Passage to read:
— START —
One has to be careful in a discussion such as this to take care with definitions. I think it would be fair to say that people who propose a society without religion also mean a society without ideology. This is to counter the charge made that if you do away with religion it will only be replaced with fascism, communism, new ageism and so on. My dictionary gives a definition of ideology as “the body of doctrine, myth and symbols of a social movement, institution, class or large group”. That sounds pretty much like ‘religion’ to me so I think we can agree on that.

Another critical term is ‘faith’. My own definition of faith is: ‘those assumptions upon which we act even when we can’t be sure of the outcome’. Fortunately, this is very close to the definition of faith give by Barbara Smoker, a strong anti-religionist: “Faith means firm belief in the absence of evidence”. We can both agree that action, taken on grounds of which we do not have firm knowledge, is faith.
— END —
Requests:
1. Using the passage on religion and faith, decide whether each statement agrees with it: (a) the writer finds the dictionary definition of ideology close to "religion"; (b) Barbara Smoker is described as a supporter of religion; (c) the writer's definition of faith involves acting without being sure of the outcome. Answer yes or no for each and quote the words of the passage that decide it.
2. Turn the paragraph of the passage on religion and faith that begins "One has to be careful" into a short list that keeps its main facts.

Material:
— START —
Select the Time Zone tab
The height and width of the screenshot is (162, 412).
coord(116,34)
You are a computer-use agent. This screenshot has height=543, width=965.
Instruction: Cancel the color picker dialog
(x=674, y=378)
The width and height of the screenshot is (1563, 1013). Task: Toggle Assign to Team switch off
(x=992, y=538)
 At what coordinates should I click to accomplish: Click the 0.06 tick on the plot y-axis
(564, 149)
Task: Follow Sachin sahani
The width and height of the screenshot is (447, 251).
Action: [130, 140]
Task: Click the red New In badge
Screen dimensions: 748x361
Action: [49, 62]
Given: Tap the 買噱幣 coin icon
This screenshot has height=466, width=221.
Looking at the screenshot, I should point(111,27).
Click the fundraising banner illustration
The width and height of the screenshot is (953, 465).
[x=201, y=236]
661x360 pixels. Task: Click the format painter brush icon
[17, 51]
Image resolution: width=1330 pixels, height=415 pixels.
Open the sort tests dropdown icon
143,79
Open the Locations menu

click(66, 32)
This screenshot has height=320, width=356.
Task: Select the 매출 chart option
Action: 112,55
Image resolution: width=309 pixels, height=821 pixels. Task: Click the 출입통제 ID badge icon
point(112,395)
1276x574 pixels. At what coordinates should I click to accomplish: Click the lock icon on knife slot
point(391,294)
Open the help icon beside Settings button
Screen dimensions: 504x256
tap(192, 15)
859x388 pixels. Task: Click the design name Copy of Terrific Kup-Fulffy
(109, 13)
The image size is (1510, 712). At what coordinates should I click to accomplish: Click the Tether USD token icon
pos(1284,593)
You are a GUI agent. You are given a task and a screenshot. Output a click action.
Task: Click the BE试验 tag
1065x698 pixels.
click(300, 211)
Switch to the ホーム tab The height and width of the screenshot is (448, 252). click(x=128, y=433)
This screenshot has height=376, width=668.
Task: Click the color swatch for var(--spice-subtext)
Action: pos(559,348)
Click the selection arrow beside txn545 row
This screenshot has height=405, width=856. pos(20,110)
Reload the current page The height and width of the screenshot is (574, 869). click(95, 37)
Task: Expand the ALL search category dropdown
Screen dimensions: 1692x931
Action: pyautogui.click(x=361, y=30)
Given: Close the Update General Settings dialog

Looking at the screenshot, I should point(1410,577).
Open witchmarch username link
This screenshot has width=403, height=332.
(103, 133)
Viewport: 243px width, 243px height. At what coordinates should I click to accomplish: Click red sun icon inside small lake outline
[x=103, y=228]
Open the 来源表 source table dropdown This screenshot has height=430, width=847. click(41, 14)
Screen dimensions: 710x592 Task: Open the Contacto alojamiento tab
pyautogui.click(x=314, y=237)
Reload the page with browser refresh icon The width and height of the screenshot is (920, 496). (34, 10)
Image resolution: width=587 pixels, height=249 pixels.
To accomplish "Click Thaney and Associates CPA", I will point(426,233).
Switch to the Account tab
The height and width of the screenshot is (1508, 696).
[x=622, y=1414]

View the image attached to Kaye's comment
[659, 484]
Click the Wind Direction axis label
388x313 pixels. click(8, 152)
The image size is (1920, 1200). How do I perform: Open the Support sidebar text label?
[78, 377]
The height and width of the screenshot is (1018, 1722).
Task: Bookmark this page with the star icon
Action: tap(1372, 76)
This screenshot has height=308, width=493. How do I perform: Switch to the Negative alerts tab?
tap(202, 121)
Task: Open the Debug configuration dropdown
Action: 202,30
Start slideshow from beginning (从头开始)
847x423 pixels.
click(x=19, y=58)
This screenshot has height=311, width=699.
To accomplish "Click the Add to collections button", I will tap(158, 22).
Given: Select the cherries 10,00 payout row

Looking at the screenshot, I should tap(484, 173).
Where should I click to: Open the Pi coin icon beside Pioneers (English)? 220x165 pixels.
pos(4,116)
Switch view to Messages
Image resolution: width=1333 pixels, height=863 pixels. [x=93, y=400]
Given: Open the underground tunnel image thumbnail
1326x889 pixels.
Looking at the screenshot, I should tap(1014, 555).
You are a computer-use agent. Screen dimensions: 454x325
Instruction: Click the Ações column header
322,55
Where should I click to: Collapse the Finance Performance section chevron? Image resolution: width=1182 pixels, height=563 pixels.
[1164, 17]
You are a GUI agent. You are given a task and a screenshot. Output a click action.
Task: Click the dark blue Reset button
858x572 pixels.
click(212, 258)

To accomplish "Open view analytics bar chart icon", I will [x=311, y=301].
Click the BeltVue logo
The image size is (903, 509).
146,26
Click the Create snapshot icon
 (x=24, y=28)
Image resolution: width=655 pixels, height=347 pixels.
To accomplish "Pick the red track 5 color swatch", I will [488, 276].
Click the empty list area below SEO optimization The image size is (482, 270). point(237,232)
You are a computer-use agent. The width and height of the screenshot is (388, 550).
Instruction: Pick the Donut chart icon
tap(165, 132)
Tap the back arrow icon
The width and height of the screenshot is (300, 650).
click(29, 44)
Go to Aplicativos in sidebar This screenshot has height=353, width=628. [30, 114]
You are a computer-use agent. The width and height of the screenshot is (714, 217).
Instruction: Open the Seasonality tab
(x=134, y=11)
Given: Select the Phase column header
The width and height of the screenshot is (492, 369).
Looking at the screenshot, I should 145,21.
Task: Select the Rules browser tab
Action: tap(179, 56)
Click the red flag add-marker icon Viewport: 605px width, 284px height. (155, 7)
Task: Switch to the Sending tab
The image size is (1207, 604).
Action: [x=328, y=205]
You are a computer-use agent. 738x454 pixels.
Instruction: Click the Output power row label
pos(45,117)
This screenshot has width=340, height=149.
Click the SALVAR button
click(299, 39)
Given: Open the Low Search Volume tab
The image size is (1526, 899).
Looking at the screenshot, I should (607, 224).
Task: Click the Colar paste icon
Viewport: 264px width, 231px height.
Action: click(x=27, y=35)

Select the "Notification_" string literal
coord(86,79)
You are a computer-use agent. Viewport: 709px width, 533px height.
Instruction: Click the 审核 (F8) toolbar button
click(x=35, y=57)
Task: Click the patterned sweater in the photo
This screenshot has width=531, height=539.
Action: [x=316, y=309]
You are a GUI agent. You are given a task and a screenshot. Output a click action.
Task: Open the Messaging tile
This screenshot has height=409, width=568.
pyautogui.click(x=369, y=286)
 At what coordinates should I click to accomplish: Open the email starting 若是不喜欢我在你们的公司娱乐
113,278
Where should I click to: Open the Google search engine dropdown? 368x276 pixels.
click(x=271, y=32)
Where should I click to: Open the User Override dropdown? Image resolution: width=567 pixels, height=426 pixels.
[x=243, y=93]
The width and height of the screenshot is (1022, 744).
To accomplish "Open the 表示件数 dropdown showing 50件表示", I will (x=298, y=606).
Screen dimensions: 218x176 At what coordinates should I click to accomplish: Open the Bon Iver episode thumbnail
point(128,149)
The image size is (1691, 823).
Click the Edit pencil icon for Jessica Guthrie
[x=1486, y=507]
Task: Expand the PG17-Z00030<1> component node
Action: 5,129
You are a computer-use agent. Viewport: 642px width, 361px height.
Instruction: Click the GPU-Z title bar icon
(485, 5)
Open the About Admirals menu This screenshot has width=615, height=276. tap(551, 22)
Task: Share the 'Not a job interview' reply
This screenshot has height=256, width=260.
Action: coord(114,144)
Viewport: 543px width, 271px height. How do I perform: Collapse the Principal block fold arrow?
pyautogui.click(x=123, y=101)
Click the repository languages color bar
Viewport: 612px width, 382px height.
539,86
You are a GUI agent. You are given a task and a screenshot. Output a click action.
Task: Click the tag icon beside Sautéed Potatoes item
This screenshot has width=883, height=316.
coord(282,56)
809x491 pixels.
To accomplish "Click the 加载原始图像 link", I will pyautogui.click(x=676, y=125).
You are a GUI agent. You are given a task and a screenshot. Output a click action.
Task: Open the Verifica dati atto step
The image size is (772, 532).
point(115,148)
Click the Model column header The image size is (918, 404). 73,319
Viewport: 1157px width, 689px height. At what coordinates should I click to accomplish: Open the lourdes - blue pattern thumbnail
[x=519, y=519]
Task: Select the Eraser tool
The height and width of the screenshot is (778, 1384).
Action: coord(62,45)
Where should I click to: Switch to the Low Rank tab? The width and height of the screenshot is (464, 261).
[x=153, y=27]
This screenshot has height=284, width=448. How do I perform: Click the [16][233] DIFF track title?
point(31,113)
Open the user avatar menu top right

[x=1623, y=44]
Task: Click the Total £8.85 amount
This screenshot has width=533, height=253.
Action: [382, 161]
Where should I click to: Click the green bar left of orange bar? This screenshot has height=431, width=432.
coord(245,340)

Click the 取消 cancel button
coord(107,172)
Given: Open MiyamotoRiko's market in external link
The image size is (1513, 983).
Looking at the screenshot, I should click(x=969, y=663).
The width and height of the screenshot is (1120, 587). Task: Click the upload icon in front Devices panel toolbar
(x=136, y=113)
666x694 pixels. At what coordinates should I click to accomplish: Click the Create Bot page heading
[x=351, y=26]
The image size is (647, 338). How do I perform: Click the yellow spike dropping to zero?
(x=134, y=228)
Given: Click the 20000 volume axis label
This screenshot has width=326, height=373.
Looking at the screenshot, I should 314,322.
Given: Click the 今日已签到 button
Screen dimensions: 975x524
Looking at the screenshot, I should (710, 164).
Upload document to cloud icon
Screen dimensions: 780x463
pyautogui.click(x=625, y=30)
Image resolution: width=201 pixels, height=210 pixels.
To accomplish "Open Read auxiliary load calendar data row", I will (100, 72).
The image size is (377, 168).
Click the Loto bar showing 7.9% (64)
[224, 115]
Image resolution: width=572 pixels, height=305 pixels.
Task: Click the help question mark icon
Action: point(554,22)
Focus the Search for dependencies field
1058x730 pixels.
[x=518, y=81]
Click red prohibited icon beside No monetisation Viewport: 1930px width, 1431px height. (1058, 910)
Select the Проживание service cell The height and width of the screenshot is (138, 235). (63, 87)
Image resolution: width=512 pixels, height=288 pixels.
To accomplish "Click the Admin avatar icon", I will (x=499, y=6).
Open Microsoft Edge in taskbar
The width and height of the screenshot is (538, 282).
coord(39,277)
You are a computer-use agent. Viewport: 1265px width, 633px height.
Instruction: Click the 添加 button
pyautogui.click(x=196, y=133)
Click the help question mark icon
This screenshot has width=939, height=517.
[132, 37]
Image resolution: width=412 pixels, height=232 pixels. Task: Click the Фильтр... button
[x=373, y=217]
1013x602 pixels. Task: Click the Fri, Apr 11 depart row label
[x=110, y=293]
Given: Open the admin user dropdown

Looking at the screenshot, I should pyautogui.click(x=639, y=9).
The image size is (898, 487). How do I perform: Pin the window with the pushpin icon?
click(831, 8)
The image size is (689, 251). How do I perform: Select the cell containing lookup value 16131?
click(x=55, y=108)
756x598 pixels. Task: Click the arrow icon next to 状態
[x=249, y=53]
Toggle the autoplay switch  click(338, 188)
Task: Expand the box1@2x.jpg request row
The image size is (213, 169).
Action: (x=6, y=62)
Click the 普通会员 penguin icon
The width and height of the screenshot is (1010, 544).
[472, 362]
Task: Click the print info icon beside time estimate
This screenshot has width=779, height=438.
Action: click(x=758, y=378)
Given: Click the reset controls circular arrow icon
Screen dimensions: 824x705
— END —
Exercise solutions:
1.
(a) Yes: "That sounds pretty much like ‘religion’ to me"
(b) No: "a strong anti-religionist"
(c) Yes: "those assumptions upon which we act even when we can’t be sure of the outcome"

2.
- Definitions need care in a discussion like this.
- People who propose a society without religion likely also mean one without ideology.
- This counters the charge that doing away with religion would only lead to its replacement by fascism, communism, new ageism and so on.
- A dictionary defines ideology as “the body of doctrine, myth and symbols of a social movement, institution, class or large group”.
- The writer finds this close to "religion" and takes it as agreed.